▶ What the task requires
Where the line containing "Where should I" appears below, begin there and reproduce each line exactly through the last one, omitting pictures.

(Screenshot grounding data)
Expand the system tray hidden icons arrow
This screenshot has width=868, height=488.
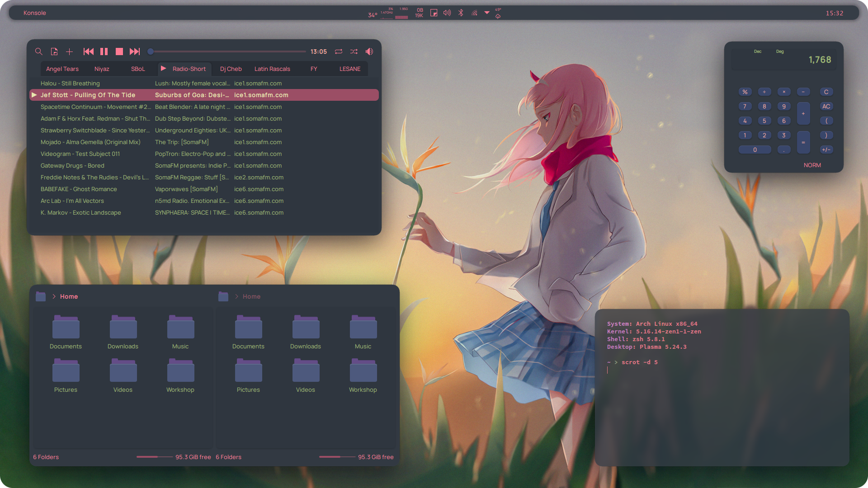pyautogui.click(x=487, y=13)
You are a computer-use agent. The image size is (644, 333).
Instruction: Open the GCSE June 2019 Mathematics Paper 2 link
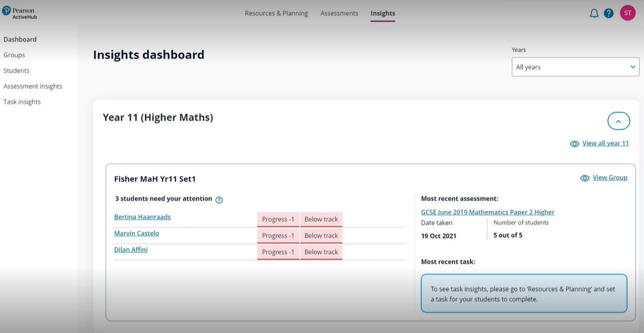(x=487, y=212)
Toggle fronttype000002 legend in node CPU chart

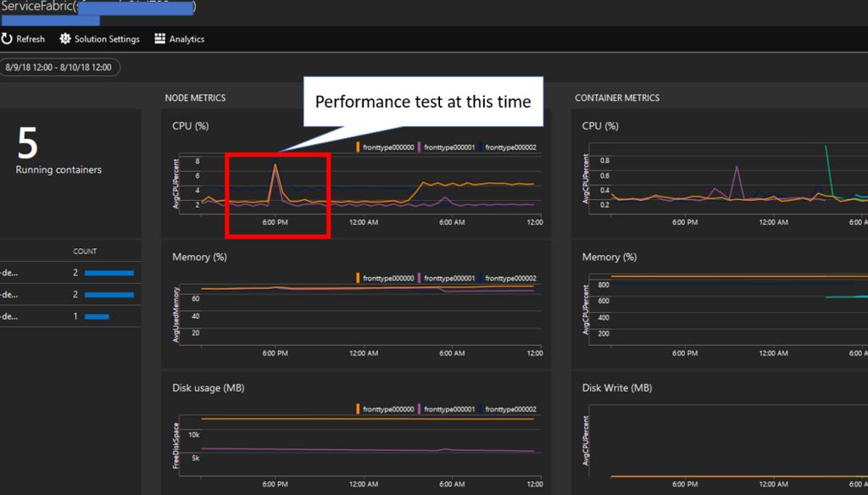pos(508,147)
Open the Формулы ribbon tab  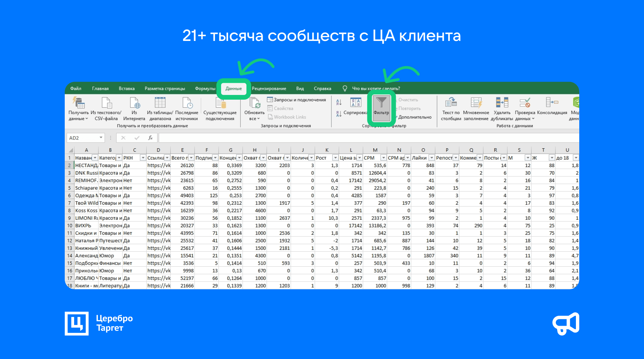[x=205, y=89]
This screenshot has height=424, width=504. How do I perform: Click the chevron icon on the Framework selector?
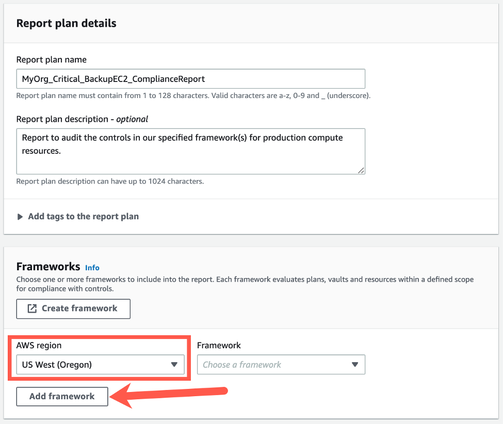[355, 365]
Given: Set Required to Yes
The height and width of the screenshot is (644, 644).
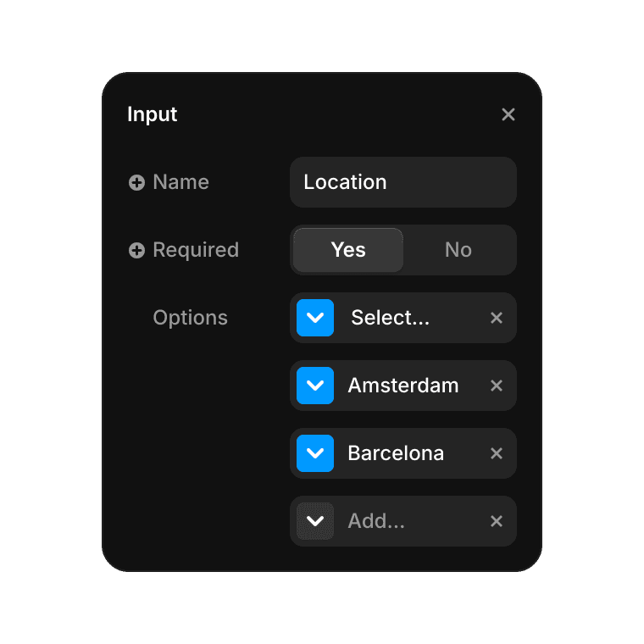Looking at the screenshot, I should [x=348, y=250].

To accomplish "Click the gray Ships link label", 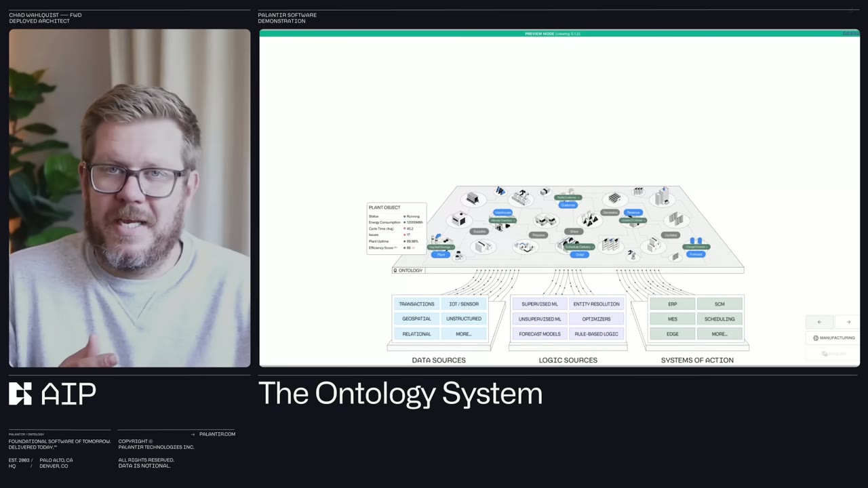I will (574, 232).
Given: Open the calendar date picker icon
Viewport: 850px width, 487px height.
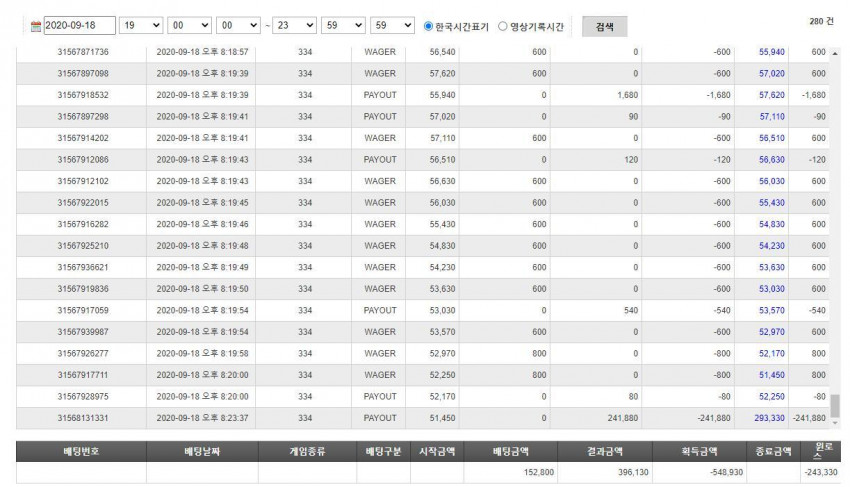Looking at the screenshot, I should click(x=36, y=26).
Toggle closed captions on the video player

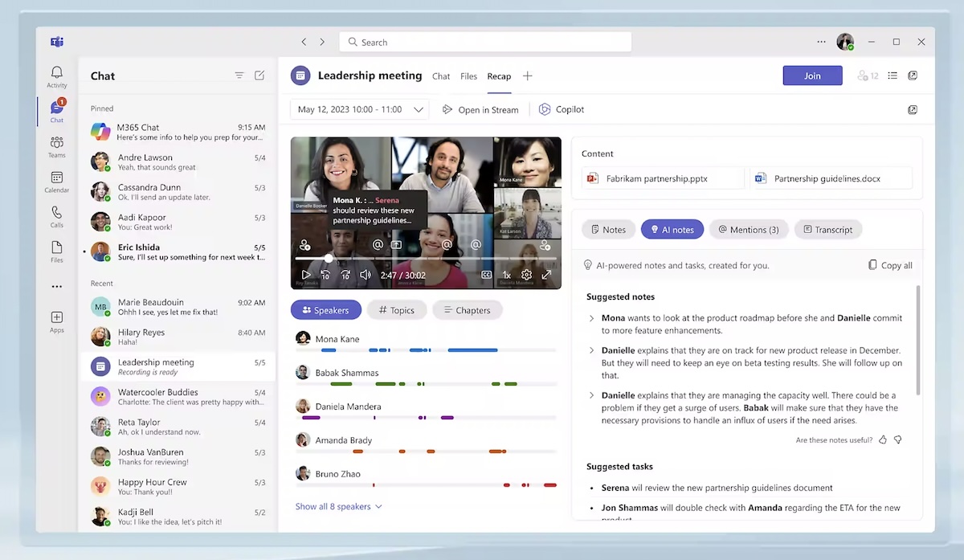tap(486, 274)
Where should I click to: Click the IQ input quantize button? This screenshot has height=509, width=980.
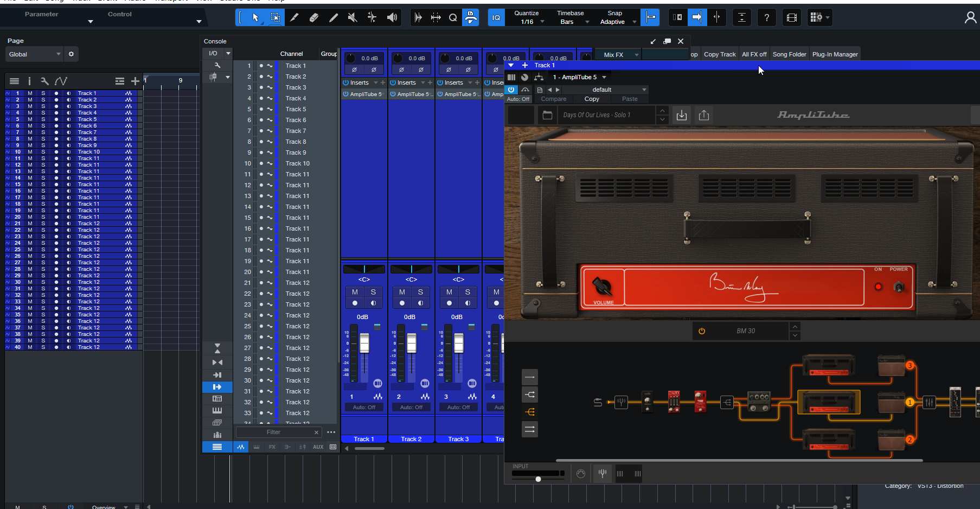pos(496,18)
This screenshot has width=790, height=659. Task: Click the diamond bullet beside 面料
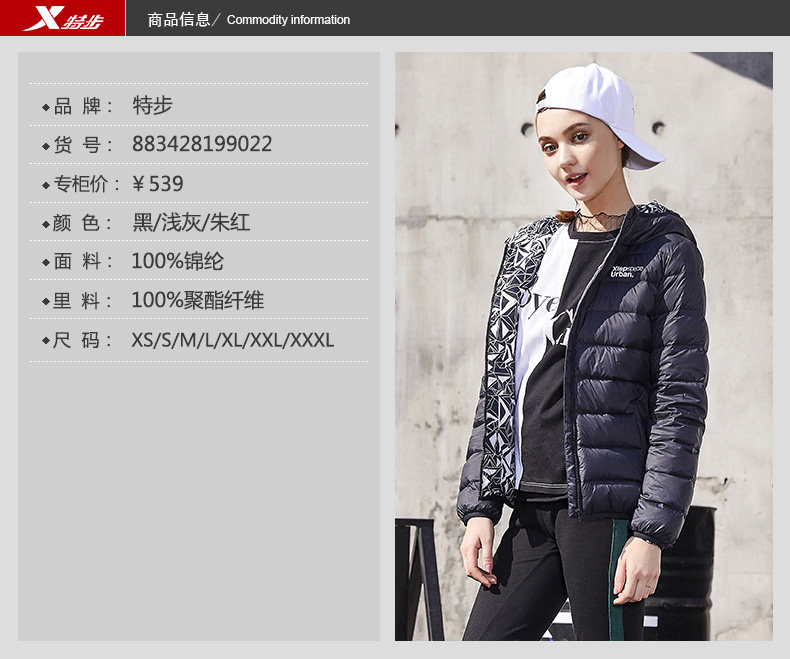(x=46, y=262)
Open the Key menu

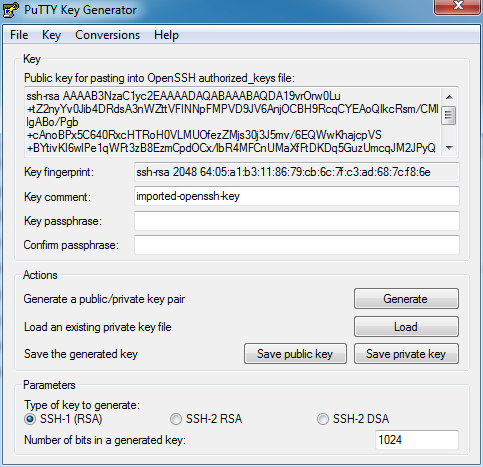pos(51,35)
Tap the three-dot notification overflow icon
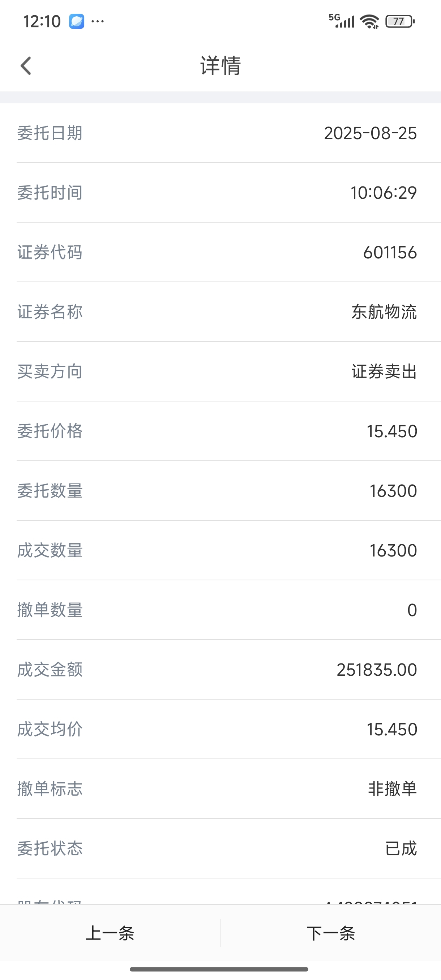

▶ Answer area
Where should I click to: Click the IQ input quantize button? This screenshot has height=509, width=980.
pos(496,18)
This screenshot has width=790, height=659. Task: Click the diamond bullet beside 面料
(x=46, y=262)
Open the Key menu

pos(51,35)
Tap the three-dot notification overflow icon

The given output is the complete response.